NDU accused of shielding animal-abusing instructor

UNDER THE CARPET:An animal rights defender said the abuse had irreparably damaged the military’s reputation, but the university did not conduct a proper investigation

By Chen Wei-han  /  Staff reporter

Animal welfare campaigners yesterday accused the National Defense University (NDU) of shielding an instructor accused of animal abuse, and urged the university to dismiss employees convicted of animal cruelty to uphold the military’s reputation.

At a news conference in Kaohsiung, Animal Rescue Team Taiwan spokesman Ni Ching-tai (倪京台) played video footage of an NDU military training instructor, surnamed Lin (林), holding a cat by the neck before throwing it to the floor and kicking it.

The footage was provided by Lin’s ex-girlfriend, surnamed Shu (舒), the cat’s owner.

The cat allegedly lost two top front teeth in the incident.

Shu said that she and her daughter — and their four cats — moved into Lin’s home in a military complex in Taipei’s Beitou District (北投) in 2014, but the cats often suffered inexplicable injuries.

Shu installed surveillance cameras in Lin’s home last year, and in February, Shu said, Lin was captured abusing one of the cats.

She said Lin admitted hitting the cat — which he said was misbehaving — but he refused to accept any responsibility for the injuries to the other cats.

While Lin, a lieutenant colonel, was fined NT$15,000 for animal abuse by the Taipei Animal Protection Office, Ni said the university did nothing to discipline him and only gave a perfunctory reply to Shu, who filed a complaint with the university.

In the complaint, Lin was also accused of hitting his son and daughter on their heads with a cellphone.

In a letter to Shu, the university said Lin’s parenting skills would not benefit his children, and the university was encouraging Lin to adopt more positive methods.

The letter did not detail any disciplinary measures against Lin, saying that his state of mind and level of emotional control were normal, and he had already been punished for the animal abuse.

Ni, Shu and animal welfare groups expressed dissatisfaction with the university’s actions.

Ni said that the alleged violent incidents had done irreparable damage to the military’s reputation, but the university tried to settle the incident by claiming that Lin was emotionally stable, and did not conduct an investigation.

“The NDU’s reply was a mere formality.

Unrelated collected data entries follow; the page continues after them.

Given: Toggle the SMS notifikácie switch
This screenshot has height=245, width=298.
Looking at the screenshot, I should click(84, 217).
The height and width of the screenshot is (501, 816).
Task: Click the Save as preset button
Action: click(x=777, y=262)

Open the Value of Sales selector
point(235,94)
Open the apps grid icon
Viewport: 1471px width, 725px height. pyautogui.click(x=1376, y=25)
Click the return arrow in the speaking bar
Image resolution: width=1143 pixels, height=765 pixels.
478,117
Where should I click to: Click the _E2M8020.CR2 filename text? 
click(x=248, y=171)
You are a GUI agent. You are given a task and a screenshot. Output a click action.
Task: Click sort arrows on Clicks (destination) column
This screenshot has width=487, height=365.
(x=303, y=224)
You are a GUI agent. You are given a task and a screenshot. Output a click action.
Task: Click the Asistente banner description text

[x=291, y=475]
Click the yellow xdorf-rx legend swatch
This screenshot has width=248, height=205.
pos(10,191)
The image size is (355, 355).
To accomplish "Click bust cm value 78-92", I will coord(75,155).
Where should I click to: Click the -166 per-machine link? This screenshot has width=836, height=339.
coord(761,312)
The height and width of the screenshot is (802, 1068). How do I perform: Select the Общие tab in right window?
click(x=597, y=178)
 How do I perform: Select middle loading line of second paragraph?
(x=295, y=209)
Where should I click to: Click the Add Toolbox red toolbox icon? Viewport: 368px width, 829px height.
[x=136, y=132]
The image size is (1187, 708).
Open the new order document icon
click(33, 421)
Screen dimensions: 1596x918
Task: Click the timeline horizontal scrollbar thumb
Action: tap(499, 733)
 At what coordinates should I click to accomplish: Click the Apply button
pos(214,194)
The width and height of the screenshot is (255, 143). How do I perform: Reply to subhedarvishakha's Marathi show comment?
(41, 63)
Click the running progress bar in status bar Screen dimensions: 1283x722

What are the grounds for the university’s judgement that Lin is emotionally stable? Whether Lin is eligible to teach should be determined by a faculty evaluation committee. I call on the university to investigate the incident,” Ni said.

“The incident was a case of severe abuse. Both of the cat’s upper front teeth were fractured, which is a major disability for cats. However, the office only fined Lin NT$15,000, which we believe was too lenient,” he said.

The university reiterated that the office had fined Lin for animal cruelty, adding that the university would take action against Lin if he violates university regulations.